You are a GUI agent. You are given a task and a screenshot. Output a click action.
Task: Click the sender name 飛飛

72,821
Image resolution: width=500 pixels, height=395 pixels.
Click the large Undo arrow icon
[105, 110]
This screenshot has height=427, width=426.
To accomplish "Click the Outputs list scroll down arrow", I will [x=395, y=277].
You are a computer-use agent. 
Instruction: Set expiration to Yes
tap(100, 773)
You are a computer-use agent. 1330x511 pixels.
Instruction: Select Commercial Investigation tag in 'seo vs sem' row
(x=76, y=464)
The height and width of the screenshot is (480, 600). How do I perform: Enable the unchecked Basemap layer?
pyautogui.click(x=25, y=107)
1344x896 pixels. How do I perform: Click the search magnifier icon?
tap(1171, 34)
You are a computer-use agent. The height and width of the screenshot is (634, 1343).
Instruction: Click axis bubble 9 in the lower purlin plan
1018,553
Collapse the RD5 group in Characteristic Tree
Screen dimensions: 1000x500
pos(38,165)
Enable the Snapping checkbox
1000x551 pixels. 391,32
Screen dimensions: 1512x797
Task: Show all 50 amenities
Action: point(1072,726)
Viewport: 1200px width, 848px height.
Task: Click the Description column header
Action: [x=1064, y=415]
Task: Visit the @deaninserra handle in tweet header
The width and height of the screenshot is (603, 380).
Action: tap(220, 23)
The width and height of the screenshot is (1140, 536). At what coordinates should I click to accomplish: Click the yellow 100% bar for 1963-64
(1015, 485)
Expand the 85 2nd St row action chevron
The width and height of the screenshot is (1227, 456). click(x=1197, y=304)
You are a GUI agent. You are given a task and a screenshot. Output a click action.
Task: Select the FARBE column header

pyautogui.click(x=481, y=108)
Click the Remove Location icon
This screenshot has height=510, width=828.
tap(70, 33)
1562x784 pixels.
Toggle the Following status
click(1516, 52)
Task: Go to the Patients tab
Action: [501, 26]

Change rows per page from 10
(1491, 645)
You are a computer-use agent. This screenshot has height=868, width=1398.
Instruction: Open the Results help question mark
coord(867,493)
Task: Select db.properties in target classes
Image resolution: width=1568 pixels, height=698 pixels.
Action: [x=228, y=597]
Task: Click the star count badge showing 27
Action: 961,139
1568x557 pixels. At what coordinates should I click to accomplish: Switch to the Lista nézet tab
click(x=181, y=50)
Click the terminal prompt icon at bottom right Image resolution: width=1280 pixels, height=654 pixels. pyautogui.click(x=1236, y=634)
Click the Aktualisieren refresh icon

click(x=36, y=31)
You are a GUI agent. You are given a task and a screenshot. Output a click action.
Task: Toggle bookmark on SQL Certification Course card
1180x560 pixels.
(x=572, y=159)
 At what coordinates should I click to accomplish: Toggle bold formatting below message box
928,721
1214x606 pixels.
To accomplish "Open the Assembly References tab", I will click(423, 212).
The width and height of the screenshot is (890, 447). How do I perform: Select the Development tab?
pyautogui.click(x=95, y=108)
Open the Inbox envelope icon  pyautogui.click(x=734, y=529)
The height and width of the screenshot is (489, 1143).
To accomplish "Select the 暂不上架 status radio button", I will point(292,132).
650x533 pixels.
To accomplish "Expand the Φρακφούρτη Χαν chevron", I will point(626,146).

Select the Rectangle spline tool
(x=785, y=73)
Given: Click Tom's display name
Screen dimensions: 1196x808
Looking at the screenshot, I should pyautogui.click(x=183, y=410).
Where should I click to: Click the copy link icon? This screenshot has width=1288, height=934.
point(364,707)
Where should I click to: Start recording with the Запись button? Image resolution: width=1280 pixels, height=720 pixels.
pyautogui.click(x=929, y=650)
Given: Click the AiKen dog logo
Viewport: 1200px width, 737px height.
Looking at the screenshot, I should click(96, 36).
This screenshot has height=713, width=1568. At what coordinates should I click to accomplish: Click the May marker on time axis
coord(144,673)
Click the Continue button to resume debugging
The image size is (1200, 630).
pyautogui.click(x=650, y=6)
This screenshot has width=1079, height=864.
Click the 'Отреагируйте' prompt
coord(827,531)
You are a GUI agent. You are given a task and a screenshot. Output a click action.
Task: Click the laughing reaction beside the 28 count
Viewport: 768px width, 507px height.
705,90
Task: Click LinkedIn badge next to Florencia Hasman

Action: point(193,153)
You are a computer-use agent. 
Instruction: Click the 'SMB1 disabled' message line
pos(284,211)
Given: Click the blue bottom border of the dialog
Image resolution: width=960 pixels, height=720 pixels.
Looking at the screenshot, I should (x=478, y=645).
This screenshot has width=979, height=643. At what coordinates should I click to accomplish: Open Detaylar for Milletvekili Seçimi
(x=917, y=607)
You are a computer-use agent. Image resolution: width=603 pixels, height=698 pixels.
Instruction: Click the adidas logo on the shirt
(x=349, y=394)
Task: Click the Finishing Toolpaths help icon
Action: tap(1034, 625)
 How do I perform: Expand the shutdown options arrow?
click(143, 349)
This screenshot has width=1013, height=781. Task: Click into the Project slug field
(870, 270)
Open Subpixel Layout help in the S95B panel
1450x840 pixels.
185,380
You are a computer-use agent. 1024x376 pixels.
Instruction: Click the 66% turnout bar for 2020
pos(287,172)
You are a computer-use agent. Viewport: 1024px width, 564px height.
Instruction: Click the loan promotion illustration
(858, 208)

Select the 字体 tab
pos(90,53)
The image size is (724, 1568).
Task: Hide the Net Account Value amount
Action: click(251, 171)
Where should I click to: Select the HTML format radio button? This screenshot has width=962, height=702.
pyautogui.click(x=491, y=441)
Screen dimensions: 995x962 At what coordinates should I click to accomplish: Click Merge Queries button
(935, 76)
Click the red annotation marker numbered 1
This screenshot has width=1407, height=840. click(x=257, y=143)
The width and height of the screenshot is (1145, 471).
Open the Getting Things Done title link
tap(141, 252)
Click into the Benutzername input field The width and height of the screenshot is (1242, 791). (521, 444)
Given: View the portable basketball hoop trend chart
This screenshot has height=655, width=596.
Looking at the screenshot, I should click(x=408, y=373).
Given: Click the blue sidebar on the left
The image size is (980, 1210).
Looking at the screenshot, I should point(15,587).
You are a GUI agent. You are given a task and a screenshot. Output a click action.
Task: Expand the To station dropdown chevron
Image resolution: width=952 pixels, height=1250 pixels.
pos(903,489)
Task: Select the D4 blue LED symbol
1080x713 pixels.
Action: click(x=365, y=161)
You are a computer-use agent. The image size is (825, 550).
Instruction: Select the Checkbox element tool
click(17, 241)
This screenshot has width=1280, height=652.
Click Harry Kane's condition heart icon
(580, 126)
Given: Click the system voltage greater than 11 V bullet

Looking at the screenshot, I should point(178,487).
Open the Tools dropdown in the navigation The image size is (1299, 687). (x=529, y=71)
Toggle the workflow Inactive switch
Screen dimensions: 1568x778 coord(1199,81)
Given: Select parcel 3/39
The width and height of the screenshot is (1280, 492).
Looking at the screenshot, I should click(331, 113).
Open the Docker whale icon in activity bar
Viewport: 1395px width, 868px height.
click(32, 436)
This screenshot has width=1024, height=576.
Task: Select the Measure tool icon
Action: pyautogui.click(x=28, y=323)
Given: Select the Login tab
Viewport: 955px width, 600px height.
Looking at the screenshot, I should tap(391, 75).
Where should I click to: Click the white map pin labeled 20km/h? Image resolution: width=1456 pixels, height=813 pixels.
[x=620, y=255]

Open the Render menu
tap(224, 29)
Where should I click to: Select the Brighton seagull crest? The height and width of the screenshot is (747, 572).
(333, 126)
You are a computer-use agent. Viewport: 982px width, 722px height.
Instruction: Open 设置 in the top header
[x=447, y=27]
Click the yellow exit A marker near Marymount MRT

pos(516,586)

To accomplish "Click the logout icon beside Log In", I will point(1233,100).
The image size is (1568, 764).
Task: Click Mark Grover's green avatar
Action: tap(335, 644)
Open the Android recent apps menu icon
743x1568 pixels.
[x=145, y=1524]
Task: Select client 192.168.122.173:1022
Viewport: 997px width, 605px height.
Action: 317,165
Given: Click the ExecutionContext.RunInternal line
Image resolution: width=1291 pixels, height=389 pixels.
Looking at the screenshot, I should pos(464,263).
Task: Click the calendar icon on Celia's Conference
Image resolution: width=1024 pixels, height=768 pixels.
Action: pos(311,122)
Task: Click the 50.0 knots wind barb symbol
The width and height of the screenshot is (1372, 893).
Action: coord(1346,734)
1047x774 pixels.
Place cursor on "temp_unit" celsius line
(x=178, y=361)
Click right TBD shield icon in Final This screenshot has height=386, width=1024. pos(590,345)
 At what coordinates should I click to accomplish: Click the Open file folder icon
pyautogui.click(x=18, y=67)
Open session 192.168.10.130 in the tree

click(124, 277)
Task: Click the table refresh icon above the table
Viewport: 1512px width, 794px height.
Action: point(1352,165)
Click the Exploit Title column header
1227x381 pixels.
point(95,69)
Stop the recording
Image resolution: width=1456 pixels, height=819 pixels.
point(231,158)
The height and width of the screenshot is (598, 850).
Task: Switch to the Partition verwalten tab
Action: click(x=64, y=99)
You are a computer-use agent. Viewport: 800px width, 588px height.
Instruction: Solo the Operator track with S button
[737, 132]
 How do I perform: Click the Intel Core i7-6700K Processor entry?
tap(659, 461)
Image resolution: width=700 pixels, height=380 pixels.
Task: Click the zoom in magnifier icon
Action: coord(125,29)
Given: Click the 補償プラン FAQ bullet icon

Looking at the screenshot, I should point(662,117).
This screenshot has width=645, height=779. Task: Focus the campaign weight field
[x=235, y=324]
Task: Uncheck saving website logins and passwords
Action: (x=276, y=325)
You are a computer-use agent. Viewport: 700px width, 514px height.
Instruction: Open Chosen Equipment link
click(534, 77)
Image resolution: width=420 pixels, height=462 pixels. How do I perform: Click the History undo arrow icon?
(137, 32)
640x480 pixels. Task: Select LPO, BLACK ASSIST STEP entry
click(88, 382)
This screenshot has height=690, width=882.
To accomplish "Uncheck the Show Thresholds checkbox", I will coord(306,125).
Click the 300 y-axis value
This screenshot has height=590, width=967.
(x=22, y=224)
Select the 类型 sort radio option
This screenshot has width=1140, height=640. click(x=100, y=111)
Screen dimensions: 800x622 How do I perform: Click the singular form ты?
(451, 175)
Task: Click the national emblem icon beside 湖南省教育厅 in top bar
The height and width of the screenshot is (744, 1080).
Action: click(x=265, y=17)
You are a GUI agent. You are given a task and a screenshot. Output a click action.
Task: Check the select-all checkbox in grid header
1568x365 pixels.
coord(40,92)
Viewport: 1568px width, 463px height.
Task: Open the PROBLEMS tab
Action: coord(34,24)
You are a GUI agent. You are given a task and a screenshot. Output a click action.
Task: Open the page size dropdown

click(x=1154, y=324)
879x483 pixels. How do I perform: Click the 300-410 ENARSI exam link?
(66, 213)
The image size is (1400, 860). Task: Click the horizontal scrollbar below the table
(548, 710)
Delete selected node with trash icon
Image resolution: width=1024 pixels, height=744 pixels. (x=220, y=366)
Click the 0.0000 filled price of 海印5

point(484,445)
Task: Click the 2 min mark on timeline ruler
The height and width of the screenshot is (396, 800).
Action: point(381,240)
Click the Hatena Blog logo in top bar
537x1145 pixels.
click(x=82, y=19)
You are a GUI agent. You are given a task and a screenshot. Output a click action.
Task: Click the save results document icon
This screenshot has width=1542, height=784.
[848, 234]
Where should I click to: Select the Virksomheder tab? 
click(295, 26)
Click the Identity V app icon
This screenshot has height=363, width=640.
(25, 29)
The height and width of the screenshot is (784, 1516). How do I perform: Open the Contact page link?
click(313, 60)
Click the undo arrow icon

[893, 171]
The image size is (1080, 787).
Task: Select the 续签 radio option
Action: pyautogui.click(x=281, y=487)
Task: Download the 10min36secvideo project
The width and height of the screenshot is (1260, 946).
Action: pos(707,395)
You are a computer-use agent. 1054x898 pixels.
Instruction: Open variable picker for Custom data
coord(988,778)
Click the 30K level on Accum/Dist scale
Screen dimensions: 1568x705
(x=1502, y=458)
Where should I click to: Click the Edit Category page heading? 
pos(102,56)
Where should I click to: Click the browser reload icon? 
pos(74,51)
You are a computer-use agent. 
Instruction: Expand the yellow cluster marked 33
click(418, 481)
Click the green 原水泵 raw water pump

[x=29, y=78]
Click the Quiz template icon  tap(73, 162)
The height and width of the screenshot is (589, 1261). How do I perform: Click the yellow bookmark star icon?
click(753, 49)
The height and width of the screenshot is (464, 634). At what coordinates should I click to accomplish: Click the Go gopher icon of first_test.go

::::

Among the lines of the records, copy out each one that contains the word "symbol".

Task: Select the D4 blue LED symbol
Task: Click the 50.0 knots wind barb symbol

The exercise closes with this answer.